Le missile russe sol-air «Bouk», vraisemblablement responsable de la destruction de l'avion de Malaysia Airlines jeudi en Ukraine, est un projectile autopropulsé et guidé capable d'atteindre des cibles aériennes volant à 22 000 mètres, mais qui requiert un lourd dispositif au sol, selon les experts.

Il existe deux versions de ces missiles fabriqués par les Russes depuis les années 70 : le Bouk-M1 et le Bouk-M2, appelés dans la terminologie de l'OTAN le «Gadfly SA-11» et le «Grizzly SA-17».

Leur particularité : «ils peuvent atteindre des cibles à une altitude de 72 000 pieds (22 000 mètres), soit plus de deux fois plus que les 33 000 pieds d'altitude à laquelle volait le Boeing 777», en provenance d'Amsterdam et à destination de Kuala Lumpur, a expliqué à l'AFP Doug Richardson, rédacteur en chef du magazine britannique Jane's Missiles & Rockets.

Les systèmes Bouk sont mobiles, installés sur des véhicules. Ils peuvent frapper des avions, des drones, des hélicoptères, des missiles de croisière et d'autres cibles.

«C'est l'équivalent électronique d'une sentinelle demandant "qui est là?" S'il n'y a pas de réponses, tout ce que vous savez, c'est qu'il ne s'agit pas d'un avion combattant de votre camp. Mais cela ne vous indique pas que vous êtes en train de viser un avion de ligne», a-t-il expliqué.

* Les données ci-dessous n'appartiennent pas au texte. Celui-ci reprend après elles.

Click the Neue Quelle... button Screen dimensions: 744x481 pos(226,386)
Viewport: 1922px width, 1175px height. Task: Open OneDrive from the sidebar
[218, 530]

L'utilisation de ces missiles «est complexe. Il faut trois camions, un pour le poste de commandement, un pour transporter le radar, et un pour tirer les projectiles», a-t-il précisé.

Le recours à ces missiles «requiert beaucoup d'hommes, beaucoup d'entraînement et beaucoup de pièces détachées», a souligné de son côté Edward Hunt, analyste de défense chez IHS Jane.

Les missiles sol-air Bouk sont très répandus. Avant le début du conflit ukrainien, Kiev en possédait six à huit batteries comprenant chacune quatre missiles, a-t-il encore précisé.

La Russie en possède beaucoup plus, ainsi que des systèmes sol-air plus sophistiqués, notamment le S-300 et le S-400, mais on ignore si ces systèmes sont déployés dans la région.

Les dernières versions de ces missiles sol-air ont été conçues dans une usine à Oulianovsk par le fabricant Almaz-Antey, visé par les récentes sanctions américaines.